Esse assunto era refletido pelo protagonista e a contradição que ele representa. Por um lado, Matt Murdock é um advogado, dedicado a servir a lei, além de ser um homem religioso, sendo crítico em relação a ações violentas. Por outro, ele é Demolidor, um vigilante, alguém que opera fora da lei. Sempre que ele sai para combater o crime, Matt tem que encarar esse dilema, tentando fazer a coisa certa e preservar seus valores profissionais e religiosos. 



Mas o que acontece se Matt falhasse? E se, mesmo que por acidente, ele acabasse cometendo erro que quebrasse esses valores?

É essa a pergunta que Chip Zdarsky explora em sua fase do Demolidor, colocando o protagonista numa jornada de autodescoberta, envolvendo não só ele como também todo o mundo.

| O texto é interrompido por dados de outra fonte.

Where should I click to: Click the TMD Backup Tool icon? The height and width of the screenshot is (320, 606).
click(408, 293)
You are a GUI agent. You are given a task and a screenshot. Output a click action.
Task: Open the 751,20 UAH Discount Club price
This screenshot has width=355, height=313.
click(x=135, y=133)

Mas que jornada foi essa? Como que ela afetou o Demolidor e seu elenco de apoio, aliados e inimigos?

Eu vou explicar...

TRAMA PRINCIPAL

Tendo escrito essa história em Demolidor vol 6 nº1 a 36 e vol 7 nº1 a 14, Zdarsky já começa a fase mostrando Demolidor lidando com sua vida caindo em pedaços: Durante um interrogatório, Matt acidentalmente provocou a morte de um ladrão. Este incidente não só contribui para o Rei do Crime, agora prefeito de Nova York, torna o Demolidor um fugitivo, como também deixa Matt arrasado emocionalmente. Ele está sozinho e consumido pela culpa, não conseguindo se concentrar na luta.





Depois de ser quase morto numa luta contra a gangue do Coruja, Matt, seguindo o conselho do Aranha, opta por desistir de ser Demolidor, encerrar essa vida que o fez quebrar seus valores. 

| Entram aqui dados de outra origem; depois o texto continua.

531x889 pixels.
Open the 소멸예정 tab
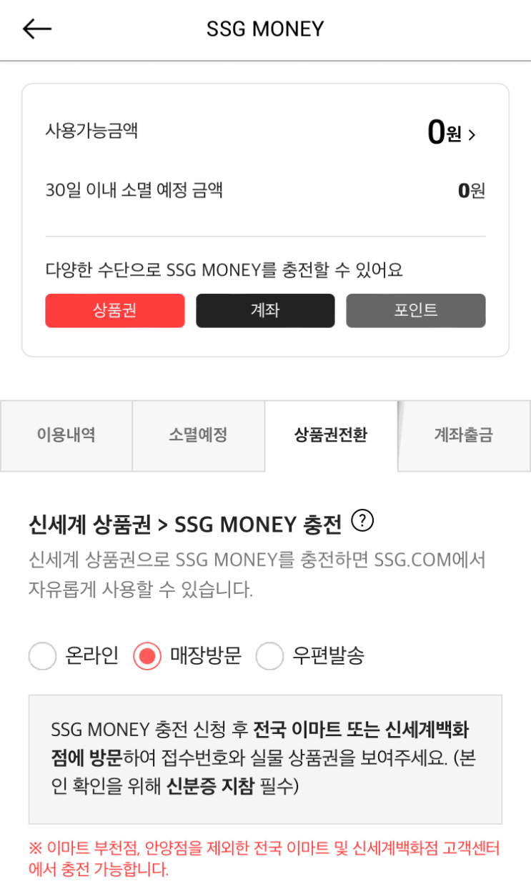198,435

Porém, como demonstrado em muitas histórias de heróis, essa decisão tem consequências: Sem Demolidor, Hell’s Kitchen se torna um campo de batalha entre gangues, disputando o controle do submundo, com civis inocentes tendo que se defenderem.

Diante desse cenário, Matt acaba tendo que encarar a culpa que carrega, se perguntando se ele pode se reinventar como um herói melhor.

UMA HISTÓRIA VELHA E NOVA

Só de lerem a trama principal, muitos devem tá apontando que essa história, onde o herói desiste mas é forçado no final a voltar a ativa, não é nada novo, já tendo sido mostrado em histórias como “Homem Aranha Nunca Mais”.

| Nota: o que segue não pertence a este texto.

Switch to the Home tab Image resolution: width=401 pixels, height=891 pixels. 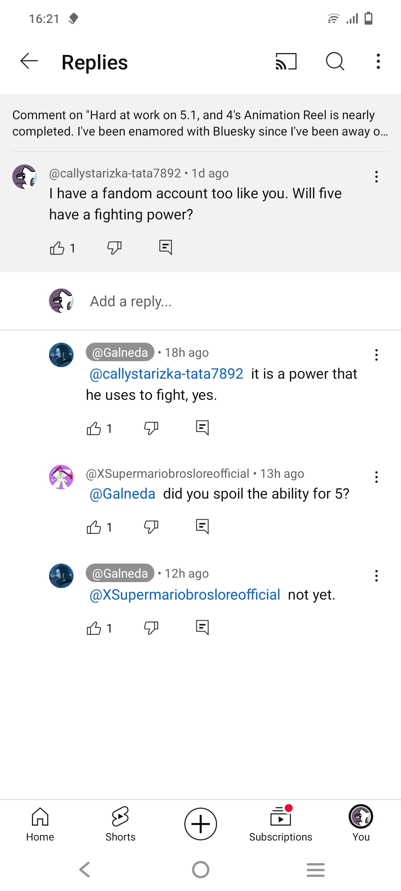coord(40,824)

Porém, o que ajuda uma história a se destacar das outras não são suas semelhanças mas sim diferenças e a fase do Zdarsky é bem diferente das outras histórias. Ao contrário de heróis como Peter, o motivo do Matt ter desistido não se deve a dificuldades que sua vida de herói traz nos seus relacionamentos e compromissos, mas sim pela culpa por ter quebrado os valores que ele sempre seguiu. Ele teme que seu alter ego como Demolidor esteja se tornando tóxico, viciante, com ele não acreditando mais que pode continuar ser um herói se isso significa recorrer a violência que contradiz seu valores como advogado e um homem religioso.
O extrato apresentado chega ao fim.